Tiny models are what I find most exciting about AI, though. Gemma 2B isn't Good Enough for anything beyond chatting, AFAIC, and even then it's not very smart. But, Gemma 31B or the MoE 26BA4B probably are Good Enough. And, those run on modest hardware, too, relatively speaking. A 32GB GPU, even an old one, can run either one at 4-bit quantization, and they're OK, competitive with frontier models of 18 months ago. They can write code in popular languages, the code works. They can use tools. They can find bugs. Their prose is good, though still obviously AI slop; too wordy, too flowery. But, you could build real and good software using nothing but Gemma 4 31B, if you're already a good programmer that knows when the LLM is going off on a bizarre tangent. For things where correctness can be proven with tools, a model at the level of Gemma 4 31B can do the job, if slower and with a lot more hand-holding than Opus 4.6 needs.

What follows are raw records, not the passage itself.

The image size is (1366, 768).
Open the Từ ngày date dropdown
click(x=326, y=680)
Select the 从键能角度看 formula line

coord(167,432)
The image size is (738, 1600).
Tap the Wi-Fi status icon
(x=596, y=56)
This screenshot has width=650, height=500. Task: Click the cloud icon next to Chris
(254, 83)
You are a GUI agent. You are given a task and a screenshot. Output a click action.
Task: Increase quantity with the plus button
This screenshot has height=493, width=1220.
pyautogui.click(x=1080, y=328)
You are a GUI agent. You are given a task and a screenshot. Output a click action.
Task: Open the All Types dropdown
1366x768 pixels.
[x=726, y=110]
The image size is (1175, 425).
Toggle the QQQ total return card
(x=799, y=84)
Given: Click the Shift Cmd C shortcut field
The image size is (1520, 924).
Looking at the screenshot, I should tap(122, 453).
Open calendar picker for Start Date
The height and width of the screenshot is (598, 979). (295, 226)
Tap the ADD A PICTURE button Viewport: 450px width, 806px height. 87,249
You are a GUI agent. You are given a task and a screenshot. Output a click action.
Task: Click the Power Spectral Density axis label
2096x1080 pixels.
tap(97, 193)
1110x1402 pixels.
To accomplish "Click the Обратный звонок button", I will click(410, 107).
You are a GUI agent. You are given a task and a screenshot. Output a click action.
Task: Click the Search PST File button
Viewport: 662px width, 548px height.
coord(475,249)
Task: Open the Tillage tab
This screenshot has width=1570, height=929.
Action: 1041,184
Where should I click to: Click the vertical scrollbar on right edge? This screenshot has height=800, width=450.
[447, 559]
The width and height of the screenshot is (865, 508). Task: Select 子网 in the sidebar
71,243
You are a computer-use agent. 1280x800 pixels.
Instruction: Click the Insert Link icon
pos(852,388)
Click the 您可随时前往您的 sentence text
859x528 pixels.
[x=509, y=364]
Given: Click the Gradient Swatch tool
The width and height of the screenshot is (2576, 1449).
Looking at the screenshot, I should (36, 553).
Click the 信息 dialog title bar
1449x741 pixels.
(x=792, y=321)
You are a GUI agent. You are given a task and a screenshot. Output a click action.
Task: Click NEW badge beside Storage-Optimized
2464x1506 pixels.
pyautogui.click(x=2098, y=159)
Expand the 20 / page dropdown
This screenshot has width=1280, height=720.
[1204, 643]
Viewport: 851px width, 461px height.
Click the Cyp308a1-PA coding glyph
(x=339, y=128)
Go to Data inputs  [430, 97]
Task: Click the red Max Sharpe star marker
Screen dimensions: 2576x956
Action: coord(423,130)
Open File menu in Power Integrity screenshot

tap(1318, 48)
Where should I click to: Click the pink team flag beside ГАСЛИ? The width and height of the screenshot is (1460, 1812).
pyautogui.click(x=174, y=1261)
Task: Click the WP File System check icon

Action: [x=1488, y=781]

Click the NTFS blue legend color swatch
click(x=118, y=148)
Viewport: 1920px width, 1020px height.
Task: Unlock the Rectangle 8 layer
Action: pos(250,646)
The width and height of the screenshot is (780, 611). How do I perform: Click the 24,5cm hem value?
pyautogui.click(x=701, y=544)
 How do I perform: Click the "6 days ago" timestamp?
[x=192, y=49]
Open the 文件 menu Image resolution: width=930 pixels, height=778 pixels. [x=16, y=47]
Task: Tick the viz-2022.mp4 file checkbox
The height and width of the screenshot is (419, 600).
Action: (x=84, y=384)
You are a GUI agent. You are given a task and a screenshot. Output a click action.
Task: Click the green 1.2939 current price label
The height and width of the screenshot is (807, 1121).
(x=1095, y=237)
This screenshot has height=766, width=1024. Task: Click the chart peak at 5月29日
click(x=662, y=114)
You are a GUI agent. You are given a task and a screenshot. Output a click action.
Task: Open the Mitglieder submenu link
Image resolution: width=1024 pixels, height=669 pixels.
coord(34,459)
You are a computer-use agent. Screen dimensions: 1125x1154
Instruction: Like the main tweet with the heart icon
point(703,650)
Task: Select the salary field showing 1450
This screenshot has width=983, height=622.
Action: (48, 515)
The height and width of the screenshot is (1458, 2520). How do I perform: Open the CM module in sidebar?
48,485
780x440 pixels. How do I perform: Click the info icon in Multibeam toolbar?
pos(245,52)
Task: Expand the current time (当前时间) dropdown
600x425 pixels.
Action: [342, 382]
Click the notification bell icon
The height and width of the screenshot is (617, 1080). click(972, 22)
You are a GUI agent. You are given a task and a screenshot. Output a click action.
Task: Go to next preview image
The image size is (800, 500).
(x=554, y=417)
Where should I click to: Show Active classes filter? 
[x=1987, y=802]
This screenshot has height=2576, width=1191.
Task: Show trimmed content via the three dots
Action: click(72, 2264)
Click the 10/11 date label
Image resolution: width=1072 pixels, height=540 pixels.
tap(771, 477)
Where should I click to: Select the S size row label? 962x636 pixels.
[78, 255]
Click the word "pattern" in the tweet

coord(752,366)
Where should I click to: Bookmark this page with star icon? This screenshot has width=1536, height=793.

The Prism Bonsai 1-bit 8B model is crazy, too. Less than 2GB on disk, shockingly smart for a tiny model (but also not Good Enough, by my above definition, it's similarly weak to Gemma 2B in my limited testing), and plenty fast on modest hardware.
Small models are getting really interesting. When the AI bubble pops (or whatever happens to normalize things, so normal people can buy RAM and GPUs again) we'll be able to do a lot with local models.